Wednesday, February 16, 2011

The Lost Art of Varnishing

Painting before cleaning.
Painting after cleaning.
I spent a lot of time in art classes during my younger days, and most of these were during the late seventies and early eighties.   Most of my professors, and hence most of my classes, had a focus on abstract art.  We would discuss the visual language of painting when we weren't busy wondering whether painting was dead altogether.  One thing that never came up in any class was the importance of varnishing the paintings we were creating.  This seems a bit odd to me now, considering many of us thought we were the last generation of painters.  You'd think we'd have made an effort to save these last artifacts.  (In case you were wondering, the expectation was that painting would be supplanted by site specific sculpture, photography and mixed media inquiries into the inadequacies of painting.  I would imagine that now there are people that imagine digital art will finally vanquish painting).
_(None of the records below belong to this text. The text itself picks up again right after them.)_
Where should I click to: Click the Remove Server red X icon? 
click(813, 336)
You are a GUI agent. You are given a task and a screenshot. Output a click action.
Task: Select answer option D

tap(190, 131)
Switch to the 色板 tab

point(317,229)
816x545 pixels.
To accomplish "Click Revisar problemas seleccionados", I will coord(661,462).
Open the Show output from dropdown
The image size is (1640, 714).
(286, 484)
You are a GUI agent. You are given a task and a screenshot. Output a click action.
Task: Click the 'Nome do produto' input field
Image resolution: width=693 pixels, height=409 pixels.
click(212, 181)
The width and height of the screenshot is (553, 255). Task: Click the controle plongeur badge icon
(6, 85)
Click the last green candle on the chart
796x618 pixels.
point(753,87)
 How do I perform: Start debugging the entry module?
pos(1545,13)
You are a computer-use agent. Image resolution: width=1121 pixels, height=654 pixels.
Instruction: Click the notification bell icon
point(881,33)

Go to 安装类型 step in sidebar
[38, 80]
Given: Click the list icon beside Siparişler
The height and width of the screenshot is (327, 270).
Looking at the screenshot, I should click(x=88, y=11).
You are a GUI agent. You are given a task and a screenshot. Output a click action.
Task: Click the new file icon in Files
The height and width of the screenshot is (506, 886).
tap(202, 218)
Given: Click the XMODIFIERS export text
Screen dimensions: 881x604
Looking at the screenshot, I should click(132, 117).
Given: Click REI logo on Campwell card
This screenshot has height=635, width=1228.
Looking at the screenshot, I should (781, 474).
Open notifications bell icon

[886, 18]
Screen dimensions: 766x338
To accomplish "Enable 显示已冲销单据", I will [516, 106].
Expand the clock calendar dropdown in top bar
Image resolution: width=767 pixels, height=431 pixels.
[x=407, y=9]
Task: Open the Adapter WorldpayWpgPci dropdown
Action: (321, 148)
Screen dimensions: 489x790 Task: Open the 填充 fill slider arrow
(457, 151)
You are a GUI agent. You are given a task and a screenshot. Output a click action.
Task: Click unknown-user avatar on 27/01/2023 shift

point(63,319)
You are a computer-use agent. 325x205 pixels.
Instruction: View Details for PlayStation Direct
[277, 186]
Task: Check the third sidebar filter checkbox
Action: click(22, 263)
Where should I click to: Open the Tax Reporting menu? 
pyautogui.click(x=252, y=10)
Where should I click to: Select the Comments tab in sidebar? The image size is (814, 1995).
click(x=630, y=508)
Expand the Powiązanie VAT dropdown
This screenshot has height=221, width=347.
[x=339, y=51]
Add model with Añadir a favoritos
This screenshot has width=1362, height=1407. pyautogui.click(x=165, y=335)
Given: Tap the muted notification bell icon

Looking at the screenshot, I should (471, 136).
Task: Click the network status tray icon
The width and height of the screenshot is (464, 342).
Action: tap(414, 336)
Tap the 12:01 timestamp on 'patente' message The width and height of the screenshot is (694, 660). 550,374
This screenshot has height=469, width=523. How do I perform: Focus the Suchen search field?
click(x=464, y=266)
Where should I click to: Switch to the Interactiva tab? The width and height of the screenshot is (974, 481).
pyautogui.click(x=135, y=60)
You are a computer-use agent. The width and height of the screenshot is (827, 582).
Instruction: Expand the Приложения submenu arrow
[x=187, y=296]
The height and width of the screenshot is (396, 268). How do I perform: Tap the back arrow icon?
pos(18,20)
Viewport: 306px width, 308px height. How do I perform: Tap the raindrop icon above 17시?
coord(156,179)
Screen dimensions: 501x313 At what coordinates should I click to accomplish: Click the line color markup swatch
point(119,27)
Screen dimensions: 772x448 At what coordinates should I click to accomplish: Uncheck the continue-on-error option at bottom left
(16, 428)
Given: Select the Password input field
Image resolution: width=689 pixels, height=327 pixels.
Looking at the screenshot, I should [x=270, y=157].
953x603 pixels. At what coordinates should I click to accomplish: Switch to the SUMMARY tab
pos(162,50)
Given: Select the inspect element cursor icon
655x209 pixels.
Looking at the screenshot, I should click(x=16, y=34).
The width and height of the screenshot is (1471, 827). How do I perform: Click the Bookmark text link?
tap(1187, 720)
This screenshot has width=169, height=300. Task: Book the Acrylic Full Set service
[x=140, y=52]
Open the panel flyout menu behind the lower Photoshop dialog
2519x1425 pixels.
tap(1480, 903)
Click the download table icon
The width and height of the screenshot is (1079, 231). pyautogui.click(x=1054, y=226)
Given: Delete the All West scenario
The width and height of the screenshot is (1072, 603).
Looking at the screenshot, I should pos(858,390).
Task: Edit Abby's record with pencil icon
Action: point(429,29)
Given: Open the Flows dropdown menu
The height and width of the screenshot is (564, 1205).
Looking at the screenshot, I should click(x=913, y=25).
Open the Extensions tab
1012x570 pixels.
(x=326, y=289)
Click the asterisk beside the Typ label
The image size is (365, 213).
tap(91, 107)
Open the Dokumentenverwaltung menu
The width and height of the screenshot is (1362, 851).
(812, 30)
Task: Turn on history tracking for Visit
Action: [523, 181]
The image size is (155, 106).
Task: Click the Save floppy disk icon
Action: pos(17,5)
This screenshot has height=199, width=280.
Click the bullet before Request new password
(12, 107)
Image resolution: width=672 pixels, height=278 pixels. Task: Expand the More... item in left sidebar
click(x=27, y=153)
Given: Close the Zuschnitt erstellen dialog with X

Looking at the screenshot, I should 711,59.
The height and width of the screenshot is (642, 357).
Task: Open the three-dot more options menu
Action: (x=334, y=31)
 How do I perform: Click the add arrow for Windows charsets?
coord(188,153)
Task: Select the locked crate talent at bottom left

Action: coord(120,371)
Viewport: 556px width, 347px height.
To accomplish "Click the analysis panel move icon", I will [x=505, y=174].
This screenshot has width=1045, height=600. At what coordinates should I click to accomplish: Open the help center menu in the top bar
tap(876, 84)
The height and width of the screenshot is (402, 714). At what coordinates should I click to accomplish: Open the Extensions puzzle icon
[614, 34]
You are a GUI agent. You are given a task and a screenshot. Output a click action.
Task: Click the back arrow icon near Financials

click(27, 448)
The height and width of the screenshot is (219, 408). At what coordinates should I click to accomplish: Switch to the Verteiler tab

As a result, there are now several generations of artists who have never varnished a single one of their paintings.  This omission could have dire consequences for their work.  I'd like to direct your attention to the before and after images at the top of this post.  This painting had been hung for decades in a room with a fireplace and has suffered substantial darkening as a result.  Fortunately, the darkening occurred on the top layer--the varnish layer.  It was a matter, then, of removing the varnish without disturbing the paint underneath and then revarnishing the work.  In other respects the painting was stable; there was no peeling away of the paint layer.  Had there been no varnish, there would have been very little that I could have done to clean the painting.  

Varnishing is generally done six months after the completion of a work.  If you are not certain whether a work is varnished try looking at it in a raking lightYou ought to see a uniform layer of gloss.   Even a matte varnish will have a certain uniformity of surface.  If  a painting displays some areas that are flat and some glossy, that is a clue that the painting may lack varnish.  The shiny and matte areas would be the consequence of different amount of oil in the painting medium.

One artist that I know had an epiphany about the importance of varnish, but she could not bear to sit down and actually treat all of her paintings, so she came to me.  I went through fifty or so of her paintings, of various sizes and various dates, and varnished them all.  Being a conscientious person, she was also contacting buyers of her work and offering to varnish the paintings that she had sold to them.